Where do we look for safety? 

Everywhere we look we find reasons to be afraid. Terrorist attacks in Paris and in California. Mass shootings in Colorado and Georgia. In fact, there have been more than 350 shootings this year where four or more people were killed or injured. And that doesn’t even touch the more run-of-the-mill violence that fills the nightly news. 

It is perfectly understandable that we would seek safety in a frightening world. It is perfectly understandable that we are afraid of those we perceive as being dangerous. It is very human that those dangerous others are always the people we do not understand, the people not like us — refugees, Muslims, immigrants, people of color, the mentally ill, people on the fringes of society, people whose actions and reactions we cannot predict.

But when we give in to this very human reaction, we seek safety in the wrong places. We seek safety in rejection and hatred. We seek safety by turning our backs on the suffering of the world, by demanding that those others be kept at arms length.
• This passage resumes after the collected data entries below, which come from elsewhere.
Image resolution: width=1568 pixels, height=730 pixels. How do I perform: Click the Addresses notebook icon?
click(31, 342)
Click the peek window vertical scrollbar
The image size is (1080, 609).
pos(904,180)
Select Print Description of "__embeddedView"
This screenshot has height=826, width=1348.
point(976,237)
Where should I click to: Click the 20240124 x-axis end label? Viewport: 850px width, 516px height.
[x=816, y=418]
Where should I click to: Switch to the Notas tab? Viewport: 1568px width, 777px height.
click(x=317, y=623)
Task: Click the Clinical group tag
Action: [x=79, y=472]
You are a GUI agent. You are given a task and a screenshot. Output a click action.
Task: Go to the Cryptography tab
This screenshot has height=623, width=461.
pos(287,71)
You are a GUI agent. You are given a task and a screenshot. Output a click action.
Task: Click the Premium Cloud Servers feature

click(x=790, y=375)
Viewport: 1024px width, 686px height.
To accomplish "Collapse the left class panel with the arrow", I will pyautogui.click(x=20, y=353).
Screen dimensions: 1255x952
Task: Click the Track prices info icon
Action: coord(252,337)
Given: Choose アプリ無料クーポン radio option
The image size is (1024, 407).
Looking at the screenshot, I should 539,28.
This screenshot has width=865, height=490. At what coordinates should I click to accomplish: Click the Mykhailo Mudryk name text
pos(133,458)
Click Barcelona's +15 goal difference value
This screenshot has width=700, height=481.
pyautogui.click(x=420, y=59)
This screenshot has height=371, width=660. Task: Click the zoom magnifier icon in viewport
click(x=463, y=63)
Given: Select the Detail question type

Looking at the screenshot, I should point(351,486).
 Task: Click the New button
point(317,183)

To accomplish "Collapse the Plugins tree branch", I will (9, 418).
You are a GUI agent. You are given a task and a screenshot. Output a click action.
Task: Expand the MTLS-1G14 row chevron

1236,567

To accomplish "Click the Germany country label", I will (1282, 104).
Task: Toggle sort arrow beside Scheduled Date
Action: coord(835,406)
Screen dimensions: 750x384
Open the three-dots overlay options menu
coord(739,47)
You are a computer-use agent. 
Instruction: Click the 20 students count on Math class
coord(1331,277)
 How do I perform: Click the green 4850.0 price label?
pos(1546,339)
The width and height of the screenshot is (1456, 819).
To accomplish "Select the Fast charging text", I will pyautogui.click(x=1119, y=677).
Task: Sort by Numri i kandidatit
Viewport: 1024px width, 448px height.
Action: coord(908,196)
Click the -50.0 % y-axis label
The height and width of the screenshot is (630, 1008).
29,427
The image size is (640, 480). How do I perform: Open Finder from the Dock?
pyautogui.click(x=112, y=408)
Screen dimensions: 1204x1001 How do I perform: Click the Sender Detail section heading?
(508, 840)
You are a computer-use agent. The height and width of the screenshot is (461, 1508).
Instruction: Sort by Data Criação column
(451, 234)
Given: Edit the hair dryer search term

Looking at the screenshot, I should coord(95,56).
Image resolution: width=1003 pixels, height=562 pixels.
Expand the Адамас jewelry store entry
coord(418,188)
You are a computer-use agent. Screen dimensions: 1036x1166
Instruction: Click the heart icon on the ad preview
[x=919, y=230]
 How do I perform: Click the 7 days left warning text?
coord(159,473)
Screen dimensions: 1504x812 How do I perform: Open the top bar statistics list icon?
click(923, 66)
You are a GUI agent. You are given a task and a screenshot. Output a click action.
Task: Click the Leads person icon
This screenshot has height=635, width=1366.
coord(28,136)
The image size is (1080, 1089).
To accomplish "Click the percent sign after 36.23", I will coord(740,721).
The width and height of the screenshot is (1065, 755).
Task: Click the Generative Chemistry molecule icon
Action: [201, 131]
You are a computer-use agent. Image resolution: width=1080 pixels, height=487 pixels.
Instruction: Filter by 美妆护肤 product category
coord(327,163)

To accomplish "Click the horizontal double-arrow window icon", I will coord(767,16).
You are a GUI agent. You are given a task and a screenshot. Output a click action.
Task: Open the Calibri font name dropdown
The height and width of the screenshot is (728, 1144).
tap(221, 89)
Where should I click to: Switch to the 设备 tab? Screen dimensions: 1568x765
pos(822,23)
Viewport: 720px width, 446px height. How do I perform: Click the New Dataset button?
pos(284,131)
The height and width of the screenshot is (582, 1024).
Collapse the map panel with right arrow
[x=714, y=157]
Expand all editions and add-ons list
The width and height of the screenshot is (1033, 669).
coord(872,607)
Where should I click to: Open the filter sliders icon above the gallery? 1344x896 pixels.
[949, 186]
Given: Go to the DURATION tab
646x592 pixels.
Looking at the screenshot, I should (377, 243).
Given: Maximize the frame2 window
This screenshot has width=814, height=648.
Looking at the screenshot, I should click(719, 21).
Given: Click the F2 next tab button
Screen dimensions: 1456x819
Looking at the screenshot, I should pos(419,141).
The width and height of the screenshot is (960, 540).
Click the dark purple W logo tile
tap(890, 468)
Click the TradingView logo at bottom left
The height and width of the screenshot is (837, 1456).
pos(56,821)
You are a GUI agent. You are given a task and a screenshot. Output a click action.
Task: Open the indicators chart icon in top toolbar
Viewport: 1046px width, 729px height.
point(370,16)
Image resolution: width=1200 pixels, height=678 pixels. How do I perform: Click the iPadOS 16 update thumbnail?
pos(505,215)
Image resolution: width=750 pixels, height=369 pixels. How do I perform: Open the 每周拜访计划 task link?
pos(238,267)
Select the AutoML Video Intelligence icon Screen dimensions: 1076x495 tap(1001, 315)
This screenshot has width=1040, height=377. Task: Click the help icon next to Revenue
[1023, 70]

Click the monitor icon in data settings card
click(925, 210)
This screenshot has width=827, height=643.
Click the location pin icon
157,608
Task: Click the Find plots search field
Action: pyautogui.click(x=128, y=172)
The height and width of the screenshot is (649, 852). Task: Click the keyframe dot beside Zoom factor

But it is never enough, because safety cannot be found in fear and rejection.  We build ever higher walls, but we soon discover that we have walled our fear in with us.

“For whoever wants to save their life will lose it, but whoever loses their life for me will save it,” Jesus tells the disciples. It’s a strange thing, but safety cannot be found by seeking safety. Indeed, we fail again and again because we are seeking an assurance of security that this world can never give. In our broken world, there is no where we can go where sin and death cannot touch us.

So what are we to do? There is only one place we can turn: to the One who has overcome sin and death. In dying and rising again to new life, our Savior demonstrated once and for all that God’s power is greater even than death. “In this we are conquerers and more than conquerers through him who loved us,” St. Paul writes. “For I am convinced that neither death, nor life, nor angels, nor rulers, nor things present, nor things to come, nor powers,  nor height, nor depth, nor anything else in all creation, will be able to separate us from the love of God in Christ Jesus our Lord.”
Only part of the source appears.